Teniendo en cuenta este concepto de sabiduría, asociada más a una forma de vida que a una acumulación de conocimientos, es como debemos entender el mensaje que se nos transmite en las parábolas que aparecen en el evangelio de este domingo. Son 4 parábolas, todas ellas referidas al Reino de Dios. En las dos primeras, la del tesoro escondido y la de la perla escondida, se nos habla de la inteligencia de dos personas que vendieron todo lo que tenían para quedarse con aquello que consideraban más valioso. Podemos considerar a estas dos personas como personas sabias, ciertamente. El tesoro y la perla por la que estas personas dejaron todo es el Reino de Dios. En un momento de sus vidas, cuando se toparon con las cosas de Dios, las consideraron como lo más importante, como lo más valioso, y relativizaron todo lo demás para comprometerse con ellas. Esto es sabiduría: tener la capacidad de hacer propios los intereses de Dios. Y aquí está, precisamente, el mensaje para nosotros: en medio de un mundo que considera la máxima expresión de la sabiduría a la consecución de poder, prestigio o riqueza, los discípulos de Jesús debemos mostrar nuestra inteligencia optando por lo que realmente es lo más importante y que, a la larga, nos dará la mayor felicidad: la voluntad de Dios: “Busquen primero el Reino de Dios y su justicia, y todo lo demás se les dará por añadidura” (Mt 6,33). Que los demás sigan creyendo que son sabios porque saben mucho; nosotros mostremos nuestra inteligencia viviendo como Dios manda.

Evidentemente, habrá muchas personas que no entren en esta dinámica del verdadero sentido de la sabiduría. Ya lo advierte Jesús con las otras dos parábolas de este domingo, la de la red que atrapa peces buenos y malos, y la del padre que saca de su baúl cosas nuevas y antiguas.
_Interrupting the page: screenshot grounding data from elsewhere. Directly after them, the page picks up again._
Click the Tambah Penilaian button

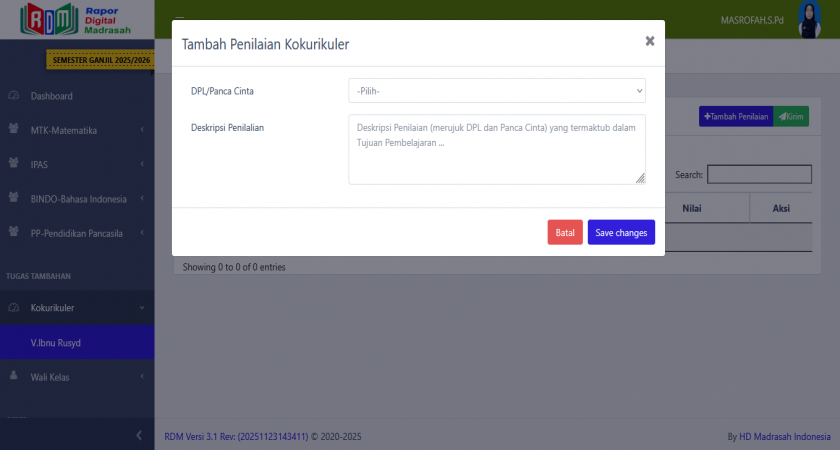pos(735,117)
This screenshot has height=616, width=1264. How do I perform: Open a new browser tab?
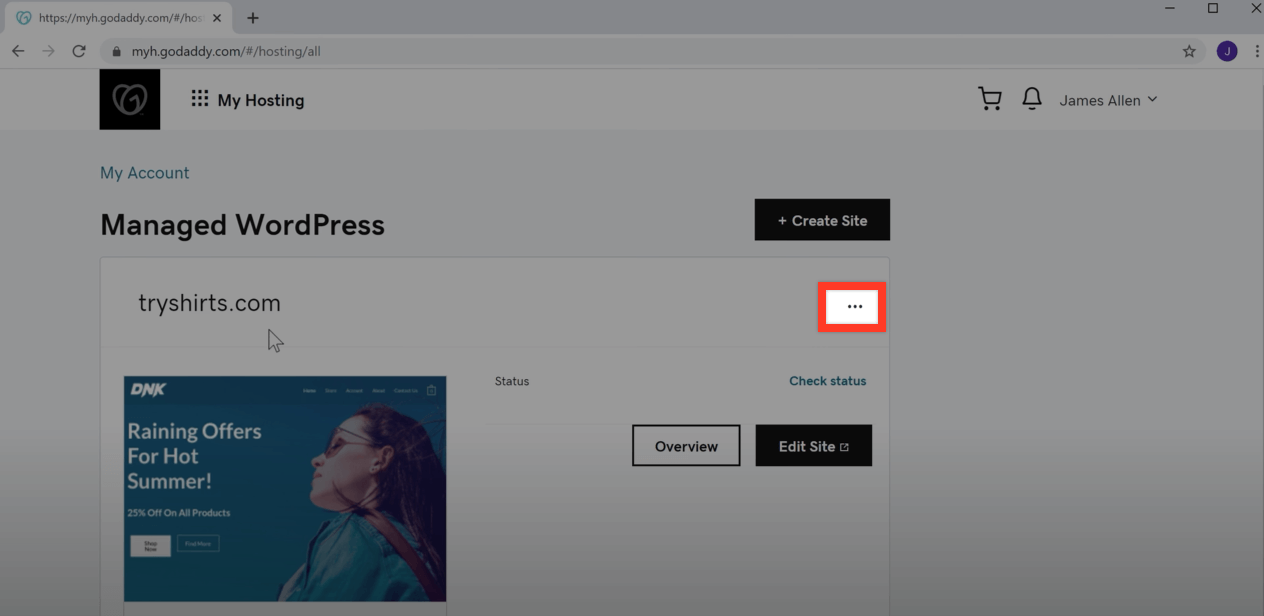coord(253,18)

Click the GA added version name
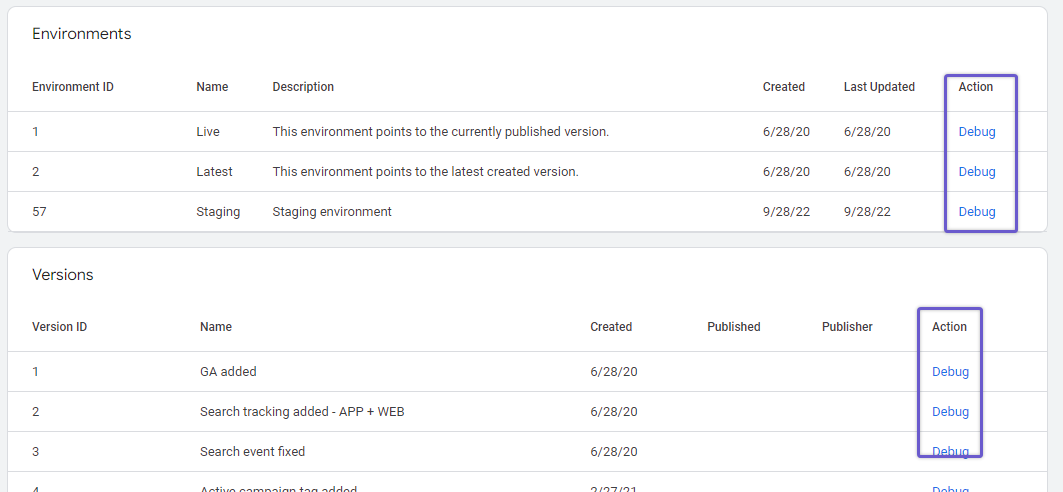[228, 371]
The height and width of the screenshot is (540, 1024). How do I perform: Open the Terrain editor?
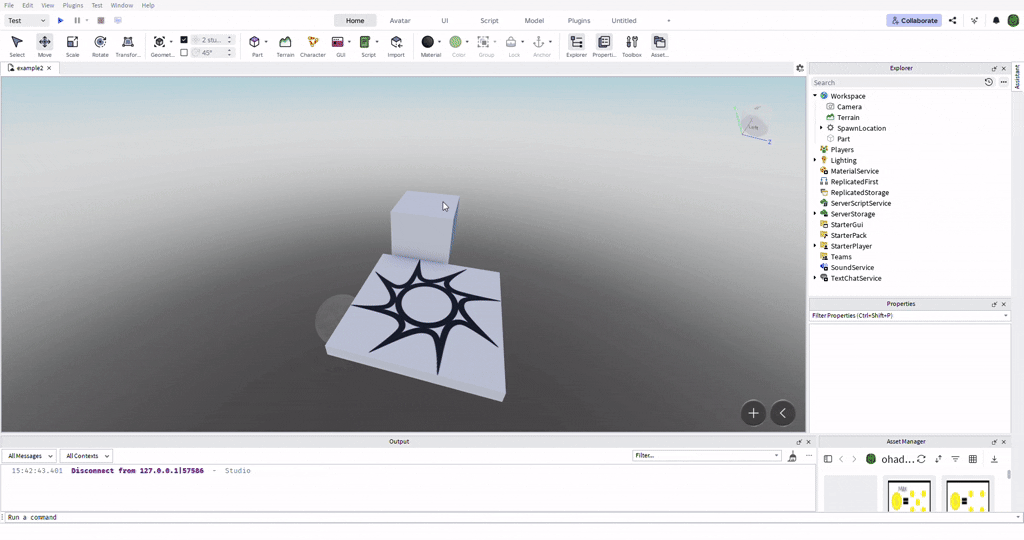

En el mundo, en la Iglesia, en las comunidades y familias, encontramos estos dos tipos de personas, personas buenas y no tan buenas, sabias y no tan sabias; es decir, las que se comprometen con la voluntad de Dios y las que quieren seguir viviendo según sus propios intereses. El problema es que, según la parábola de Jesús, el destino de los que pretenden seguir usando su inteligencia para lograr sus propios fines es desastroso: “Vendrán los ángeles, separarán a los malos de los buenos y los arrojarán al horno encendido. Allí será el llanto y la desesperación”. Sabiendo eso, empecinarse en dejar de lado la voluntad de Dios para vivir según los propios criterios ya no podría considerarse una decisión muy inteligente. Siempre, la decisión más sabia en la vida será la que nos encamine hacia Dios. Las decisiones que nos alejan de él y, por ende, de la felicidad, nunca serán decisiones inteligentes.

Queridos amigos: hay un dilema muy grande en nuestros días que tiene que ver con lo que acabo de exponer: hoy la inteligencia está mal entendida y, por lo tanto, mal usada. No se puede negar que existe gente superdotada por la capacidad que tienen de adquirir conocimientos; los nuevos descubrimientos en el campo de la ciencia lo demuestran. Pero, ¿de qué sirven estos conocimientos si nos van a alejar cada vez más de donde se encuentra la verdadera felicidad del ser humano? ¿Es sabio o inteligente preferir saber más que buscar la trascendencia? En el mundo de hoy el ser humano sabe mucho, pero no es más feliz; nuestra sociedad actual es, supuestamente, más avanzada, pero cada vez más carente de humanidad; hoy, mientras aumentan los descubrimientos científicos, el egoísmo sigue matando gente; y, por último, hoy el conocimiento genera más riqueza, pero este no alcanza para detener a un virus. Todo esto demuestra que la verdadera sabiduría va por otro lado, por aquel que nos propone la Iglesia en el evangelio de hoy. Busquemos ser más sabios intentando vivir como Dios nos lo propone. Solo el cumplimiento de la voluntad de Dios puede hacer que el hombre sea más feliz, más pleno, más humano. Prefiramos vivir como Dios nos pide, aunque tardemos un poquito más en volver a la Luna… total, allá no hay nadie a quién amar.